## PROBLEM
From the goat-farm post below, write out the passage word for word, beginning with "Going to phone" and ending after "would quickly recover.".

## TEXT TO READ

>>>>>

Wednesday, March 9, 2011

Nature, Red in Tooth and Claw... and Original Sin

Hard on the heels of the delights of newborn life roars in the other end of the spectrum.  The other day, the yearling buck that I had kept back from last year's crop jumped his fence.  A fullblood buck, out of our good Eggsfile/Gauge buck who died New Year's Eve and an extremely aged South African based doe, I had high hopes for him.  Long, long, long body, square on his legs, heavily muscled, and pretty docile, I was starting to have fantasies about training him for the show ring (something I have never done).  I had yet to register him, tho we had let him breed our little Nubian doe when she came into heat out of season a while back.  He was with our fainting buck in a big pen, with plenty of hay and water.  He'd jumped the fence several weeks before, I found him browsing in the stubble of the vegetable garden, but quickly put him back where he belonged without any trouble.  I found the sagging spot in the fence and reinforced it, and all seemed well.

But this day, I had not been feeling well, and bestirred myself late in the afternoon to go check on the goats, for there are still several does yet to kid.  A few minutes earlier, I had let the dogs go out -- our fiery red heeler/Aussie shepherd cross and our big black lab/border collie cross. Part way from the house to the barn, I had a sudden "Something's not right!" intuition, looked around and did not see any dogs (who would normally meet me at the door to go with me), and heard a faint bleating of a goat from the back yard.  I started shouting the dog's names, and ran towards the sound.  I turned the corner, and saw the yearling buck lying at the back of the shrub rose bed against the fence, one of the dogs skittering away and the other nowhere to be seen.  When I got to the buck, he was sprawled out, breathing heavily.  I could see that part of his ear was torn away (Boer goats have big floppy ears, that are usually the first casualty of an attack).  I started feeling him over, and looking at him, but found only superficial bites along his shoulder and haunch.  No obvious tears or gashes.  But he was lying flat on his side, with the far leg tucked up under him.  Worried that leg might be damaged, I tried to turn him over.  He was too heavy, and I couldn't see.  There was no obvious pool of blood, but he had been run so hard he was too spent for me to get him up.

Going to phone a rancher neighbor, I found the missing dog hiding in their pen, spattered with blood.  I locked the other in, called the neighbor, and waited for him to come help.  The neighbor quickly arrived, and we started examining the wounded buck.  We got him turned, and found only superficial bites and pulled hair on the other leg.  But he was still breathing terribly hard and couldn't stand. We decided to move him into the barn, and I went to get the cart I use to haul hay bales around.  Ivan arrived home from school, and the three of us got him loaded and carted to the barn.  We gave him some fresh water, but he wouldn't drink it yet, dosed him up with some prophylactic penicillin and gave him some Banamine  to make him more comfortable (basically veterinary aspirin paste).  Not finding any obvious major wounds, we had hopes he would quickly recover.

<<<<<

## MATERIAL SHOWN
>>>>>

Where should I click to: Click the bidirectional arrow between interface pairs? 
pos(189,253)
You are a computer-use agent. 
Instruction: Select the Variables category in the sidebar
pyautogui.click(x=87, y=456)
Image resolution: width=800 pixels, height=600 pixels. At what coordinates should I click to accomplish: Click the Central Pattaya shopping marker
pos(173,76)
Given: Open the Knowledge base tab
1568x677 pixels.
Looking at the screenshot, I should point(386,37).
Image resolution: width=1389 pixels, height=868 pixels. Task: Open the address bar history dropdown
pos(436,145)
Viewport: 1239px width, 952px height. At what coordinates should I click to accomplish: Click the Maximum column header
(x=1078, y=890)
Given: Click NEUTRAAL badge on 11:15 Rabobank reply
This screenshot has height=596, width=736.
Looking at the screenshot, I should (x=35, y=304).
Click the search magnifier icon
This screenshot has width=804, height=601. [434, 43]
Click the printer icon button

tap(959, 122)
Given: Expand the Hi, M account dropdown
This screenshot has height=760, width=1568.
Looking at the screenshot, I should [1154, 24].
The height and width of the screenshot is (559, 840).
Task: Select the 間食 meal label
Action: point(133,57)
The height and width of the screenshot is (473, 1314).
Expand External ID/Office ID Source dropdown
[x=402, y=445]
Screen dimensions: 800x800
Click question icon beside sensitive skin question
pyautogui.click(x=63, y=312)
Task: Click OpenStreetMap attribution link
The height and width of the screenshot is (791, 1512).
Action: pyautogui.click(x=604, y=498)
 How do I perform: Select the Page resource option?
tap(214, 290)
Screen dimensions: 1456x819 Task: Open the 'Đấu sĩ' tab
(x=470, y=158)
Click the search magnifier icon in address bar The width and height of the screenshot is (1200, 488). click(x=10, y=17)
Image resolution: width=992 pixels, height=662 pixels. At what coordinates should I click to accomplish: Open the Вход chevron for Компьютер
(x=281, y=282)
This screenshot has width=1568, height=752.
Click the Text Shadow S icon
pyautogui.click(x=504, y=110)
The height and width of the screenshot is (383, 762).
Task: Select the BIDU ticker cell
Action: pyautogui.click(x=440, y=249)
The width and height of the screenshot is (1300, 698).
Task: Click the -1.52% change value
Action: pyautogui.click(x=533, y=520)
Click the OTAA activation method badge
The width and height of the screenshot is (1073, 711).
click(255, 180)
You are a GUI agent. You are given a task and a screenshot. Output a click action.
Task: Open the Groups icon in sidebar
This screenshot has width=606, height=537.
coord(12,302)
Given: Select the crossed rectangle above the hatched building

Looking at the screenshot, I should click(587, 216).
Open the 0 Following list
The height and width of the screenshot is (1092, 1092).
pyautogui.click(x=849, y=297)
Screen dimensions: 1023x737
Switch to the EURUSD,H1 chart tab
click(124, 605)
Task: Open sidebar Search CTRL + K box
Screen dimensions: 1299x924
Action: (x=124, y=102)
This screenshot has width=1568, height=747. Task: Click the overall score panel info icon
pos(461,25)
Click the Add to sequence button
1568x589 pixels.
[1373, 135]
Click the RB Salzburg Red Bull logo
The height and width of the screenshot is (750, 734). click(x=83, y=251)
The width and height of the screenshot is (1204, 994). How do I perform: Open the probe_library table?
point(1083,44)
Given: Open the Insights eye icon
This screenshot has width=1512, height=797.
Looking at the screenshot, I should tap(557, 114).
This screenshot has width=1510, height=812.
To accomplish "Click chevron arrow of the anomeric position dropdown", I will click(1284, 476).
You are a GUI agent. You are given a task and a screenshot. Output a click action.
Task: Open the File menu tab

<<<<<

## REPLY
Going to phone a rancher neighbor, I found the missing dog hiding in their pen, spattered with blood.  I locked the other in, called the neighbor, and waited for him to come help.  The neighbor quickly arrived, and we started examining the wounded buck.  We got him turned, and found only superficial bites and pulled hair on the other leg.  But he was still breathing terribly hard and couldn't stand. We decided to move him into the barn, and I went to get the cart I use to haul hay bales around.  Ivan arrived home from school, and the three of us got him loaded and carted to the barn.  We gave him some fresh water, but he wouldn't drink it yet, dosed him up with some prophylactic penicillin and gave him some Banamine  to make him more comfortable (basically veterinary aspirin paste).  Not finding any obvious major wounds, we had hopes he would quickly recover.